Hide Color and Pattern
The American alligator is essentially black in color, much darker and glossier than the American crocodile, which is a pale, dusty-looking gray. Young gators are dark with yellowish stripes; young crocs, in turn, are light with dark speckling. Get a good look at a Florida crocodilian’s throat or belly and you may discern another difference at the skin level: Most of the body scales of a crocodile show small black dots:sensory pits that, in the alligator, are restricted to the jaws and not found elsewhere. These pits allow crocodilians to monitor movement and pressure variations -- and possibly other variables -- in the surrounding water.
Taking all species into account, crocodiles, alligators and caimans overlap significantly in size. This is certainly the case in South Florida, where gauging the length or mass of a crocodilian won’t do much to aid in identification. American crocodiles may approach 6 meters (20 feet) in rare cases, but most individuals encountered in Florida are some 3.8 meters (12.5 feet) or smaller. And while the heftiest American alligators may be 4.8 meters (15.75 feet) long and 454 kilograms (1,000 pounds) or more, the animals in the Everglades tend to be substantially smaller than their more northerly brethren.

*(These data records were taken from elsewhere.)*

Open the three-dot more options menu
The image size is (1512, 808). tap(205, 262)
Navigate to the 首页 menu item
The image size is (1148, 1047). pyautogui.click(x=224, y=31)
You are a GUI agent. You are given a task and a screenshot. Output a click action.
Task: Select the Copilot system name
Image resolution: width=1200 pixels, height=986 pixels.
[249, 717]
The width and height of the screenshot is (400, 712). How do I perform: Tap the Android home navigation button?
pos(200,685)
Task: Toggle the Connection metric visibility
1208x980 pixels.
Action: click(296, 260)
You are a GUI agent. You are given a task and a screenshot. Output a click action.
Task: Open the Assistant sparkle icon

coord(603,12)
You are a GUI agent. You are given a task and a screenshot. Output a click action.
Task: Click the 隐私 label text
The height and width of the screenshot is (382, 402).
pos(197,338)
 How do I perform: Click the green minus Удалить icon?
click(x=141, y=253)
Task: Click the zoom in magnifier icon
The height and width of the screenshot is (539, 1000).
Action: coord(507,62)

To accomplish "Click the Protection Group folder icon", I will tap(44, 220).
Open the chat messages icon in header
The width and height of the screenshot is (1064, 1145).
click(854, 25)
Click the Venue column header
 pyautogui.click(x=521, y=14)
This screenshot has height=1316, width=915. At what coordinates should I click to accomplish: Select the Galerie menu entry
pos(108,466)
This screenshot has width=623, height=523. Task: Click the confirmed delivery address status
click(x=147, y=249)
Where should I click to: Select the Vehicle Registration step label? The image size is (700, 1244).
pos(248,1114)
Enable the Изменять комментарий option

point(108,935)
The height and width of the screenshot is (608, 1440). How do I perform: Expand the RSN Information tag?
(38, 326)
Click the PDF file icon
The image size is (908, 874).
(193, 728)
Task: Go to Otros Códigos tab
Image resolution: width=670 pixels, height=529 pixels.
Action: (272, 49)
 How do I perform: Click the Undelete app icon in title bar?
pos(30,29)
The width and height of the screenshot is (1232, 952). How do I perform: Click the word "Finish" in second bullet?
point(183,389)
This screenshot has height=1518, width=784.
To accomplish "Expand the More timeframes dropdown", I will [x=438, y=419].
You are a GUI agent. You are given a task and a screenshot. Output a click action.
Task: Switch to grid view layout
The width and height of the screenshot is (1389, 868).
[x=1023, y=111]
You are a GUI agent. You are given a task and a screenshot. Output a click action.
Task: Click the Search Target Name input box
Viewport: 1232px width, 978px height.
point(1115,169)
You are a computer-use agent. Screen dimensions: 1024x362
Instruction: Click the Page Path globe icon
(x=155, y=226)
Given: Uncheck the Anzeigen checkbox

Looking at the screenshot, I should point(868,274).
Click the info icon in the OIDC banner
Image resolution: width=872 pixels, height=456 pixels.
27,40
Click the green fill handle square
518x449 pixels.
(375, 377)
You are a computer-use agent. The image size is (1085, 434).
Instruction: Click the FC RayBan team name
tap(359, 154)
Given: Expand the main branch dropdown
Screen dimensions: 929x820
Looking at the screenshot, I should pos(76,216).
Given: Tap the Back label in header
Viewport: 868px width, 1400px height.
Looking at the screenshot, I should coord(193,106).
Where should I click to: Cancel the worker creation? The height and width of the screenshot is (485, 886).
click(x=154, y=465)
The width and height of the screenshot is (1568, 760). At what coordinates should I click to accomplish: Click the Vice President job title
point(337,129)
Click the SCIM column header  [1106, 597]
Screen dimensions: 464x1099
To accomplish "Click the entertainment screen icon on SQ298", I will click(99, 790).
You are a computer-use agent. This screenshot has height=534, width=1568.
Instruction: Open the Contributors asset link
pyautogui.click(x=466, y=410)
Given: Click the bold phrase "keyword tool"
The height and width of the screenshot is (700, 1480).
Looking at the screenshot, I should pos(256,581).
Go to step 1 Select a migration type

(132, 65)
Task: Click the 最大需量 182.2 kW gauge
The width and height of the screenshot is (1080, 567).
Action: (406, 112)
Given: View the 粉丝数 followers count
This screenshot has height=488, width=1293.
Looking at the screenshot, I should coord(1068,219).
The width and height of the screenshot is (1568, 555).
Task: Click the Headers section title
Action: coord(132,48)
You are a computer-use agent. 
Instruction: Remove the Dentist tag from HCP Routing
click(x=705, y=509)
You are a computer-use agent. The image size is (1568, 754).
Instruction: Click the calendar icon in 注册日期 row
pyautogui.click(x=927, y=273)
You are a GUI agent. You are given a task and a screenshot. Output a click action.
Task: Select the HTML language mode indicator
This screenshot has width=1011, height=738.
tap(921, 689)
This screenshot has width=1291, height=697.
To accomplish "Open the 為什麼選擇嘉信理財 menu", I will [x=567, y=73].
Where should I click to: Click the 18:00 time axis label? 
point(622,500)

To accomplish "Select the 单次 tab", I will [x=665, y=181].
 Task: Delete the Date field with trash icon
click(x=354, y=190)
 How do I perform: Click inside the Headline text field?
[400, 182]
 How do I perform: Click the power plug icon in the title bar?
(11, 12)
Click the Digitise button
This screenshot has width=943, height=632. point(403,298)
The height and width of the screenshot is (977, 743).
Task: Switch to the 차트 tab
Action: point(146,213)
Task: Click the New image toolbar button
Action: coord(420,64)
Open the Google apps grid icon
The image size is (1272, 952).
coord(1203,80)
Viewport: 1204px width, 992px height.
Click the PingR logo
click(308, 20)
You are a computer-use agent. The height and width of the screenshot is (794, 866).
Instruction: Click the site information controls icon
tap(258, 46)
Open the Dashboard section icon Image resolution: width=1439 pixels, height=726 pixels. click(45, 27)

In South Florida, alligators and crocodiles tend to favor different core habitats, though they certainly mingle on occasion. The American crocodile, like other crocs, possesses salt-excreting glands on its tongue and thus can tolerate saline environments. It primarily inhabits the brackish waters of tidal rivers, mangrove swamps and coastal lagoons, though it will readily range farther inland. It also occasionally swims out to sea, a habit that explains its broad historic distribution in the Caribbean. While alligators sometimes utilize brackish habitat, they are mainly a freshwater creature. The most common settings in which you’d potentially glimpse South Florida alligators and crocodiles crossing paths are at the fringes of mangrove swamps or in upper estuary reaches.